Sunday, March 30, 2008

Circular ring of Buffers for Serial In/Out - fast!

In reviewing the waveforms (Logic Analyzer capture pictures in previous posts) we note that we are passing a character at a time from our serial receive Cog to its listening Cog which is the wost performing of the Transmit and Receive sides. This hand-off originally limited the code to running at 230,400 baud. After some instruction choice changes and making it more specific to interacting with the FTDI FT322R chip I was able to improve this to working fairly reliably at 460,800 baud but no better. My goal in re-writing the Serial objects is to reduce this cog interaction to needed boundaries thereby allowing the serial transfer rates to be much faster and to, hopefully, to attain our needed 1.5M baud.

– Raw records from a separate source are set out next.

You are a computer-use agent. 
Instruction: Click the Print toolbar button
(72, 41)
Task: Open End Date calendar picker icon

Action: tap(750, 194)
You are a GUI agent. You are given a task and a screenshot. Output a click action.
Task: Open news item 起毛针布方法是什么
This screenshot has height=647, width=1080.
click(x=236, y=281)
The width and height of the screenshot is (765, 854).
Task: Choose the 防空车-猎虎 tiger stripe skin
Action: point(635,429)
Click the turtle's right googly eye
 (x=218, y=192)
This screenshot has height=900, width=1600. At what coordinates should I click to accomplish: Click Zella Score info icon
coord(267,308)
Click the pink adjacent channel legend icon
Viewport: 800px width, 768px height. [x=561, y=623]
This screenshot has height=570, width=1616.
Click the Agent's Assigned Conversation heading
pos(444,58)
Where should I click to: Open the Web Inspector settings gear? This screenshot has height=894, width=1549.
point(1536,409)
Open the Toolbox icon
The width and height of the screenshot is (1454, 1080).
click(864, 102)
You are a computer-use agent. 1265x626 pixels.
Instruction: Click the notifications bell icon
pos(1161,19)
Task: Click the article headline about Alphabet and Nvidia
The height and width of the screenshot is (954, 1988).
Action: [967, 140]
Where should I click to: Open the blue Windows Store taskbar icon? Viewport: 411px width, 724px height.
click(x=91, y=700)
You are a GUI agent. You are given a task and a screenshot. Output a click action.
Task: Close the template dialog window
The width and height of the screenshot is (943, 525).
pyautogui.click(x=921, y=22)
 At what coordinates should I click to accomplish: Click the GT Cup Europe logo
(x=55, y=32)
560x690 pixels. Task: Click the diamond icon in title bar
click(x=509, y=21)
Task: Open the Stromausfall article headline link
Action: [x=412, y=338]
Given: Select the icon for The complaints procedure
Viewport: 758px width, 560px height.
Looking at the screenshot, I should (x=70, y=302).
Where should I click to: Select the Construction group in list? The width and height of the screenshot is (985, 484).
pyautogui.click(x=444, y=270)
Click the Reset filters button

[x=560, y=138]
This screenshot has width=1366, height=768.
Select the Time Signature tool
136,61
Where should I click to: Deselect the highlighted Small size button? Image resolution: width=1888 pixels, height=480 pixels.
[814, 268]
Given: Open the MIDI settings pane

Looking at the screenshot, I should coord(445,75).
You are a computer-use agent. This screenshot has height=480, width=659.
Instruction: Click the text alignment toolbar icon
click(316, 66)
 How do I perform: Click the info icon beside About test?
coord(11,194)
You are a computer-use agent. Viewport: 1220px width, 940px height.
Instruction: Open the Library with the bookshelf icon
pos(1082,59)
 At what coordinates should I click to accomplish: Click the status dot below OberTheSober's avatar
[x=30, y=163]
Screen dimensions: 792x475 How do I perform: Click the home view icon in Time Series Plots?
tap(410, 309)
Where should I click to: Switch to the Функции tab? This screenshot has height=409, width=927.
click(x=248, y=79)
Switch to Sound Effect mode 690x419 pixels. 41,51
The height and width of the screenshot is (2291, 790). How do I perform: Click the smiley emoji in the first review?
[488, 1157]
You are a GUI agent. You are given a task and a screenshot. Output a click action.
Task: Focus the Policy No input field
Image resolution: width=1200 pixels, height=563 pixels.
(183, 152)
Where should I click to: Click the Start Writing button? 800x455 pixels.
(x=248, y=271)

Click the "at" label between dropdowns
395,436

Our study of the serial traffic has shown us that this application has string length maximums and an overall performance need. Let's make use of this knowledge and only transfer from Cog to Hub on each long within command (max string length) boundaries, not character boundaries. In the highest traffic cases we will then have 6 transfers were were seeing 22 transfers earlier. Let's also not make our Cogs wait on each other by providing more than one buffer so that a buffer can be being transmitted while another is being filled. Likewise, a buffer can be filled by the receiving Cog while another is being acted up by the command processing Cog.

In our serial transmit case we can transmit a buffer at full speed and not break stride until we next need another buffer. If another has been prepared we simply switch to it and start sending it; again at full speed.

In our serial receive case the original object was limited by our ability to dump characters into Main RAM. This severely impacted our ability to be ready to receive the next character. Since we now know that our characters streaming at us are broken into max command/message size strings,we can defer writing into Main RAM until we hit one of those natural boundaries where we have more time. This means that we can receive serial data from programs controlling the PropCAN at full serial rate without missing characters!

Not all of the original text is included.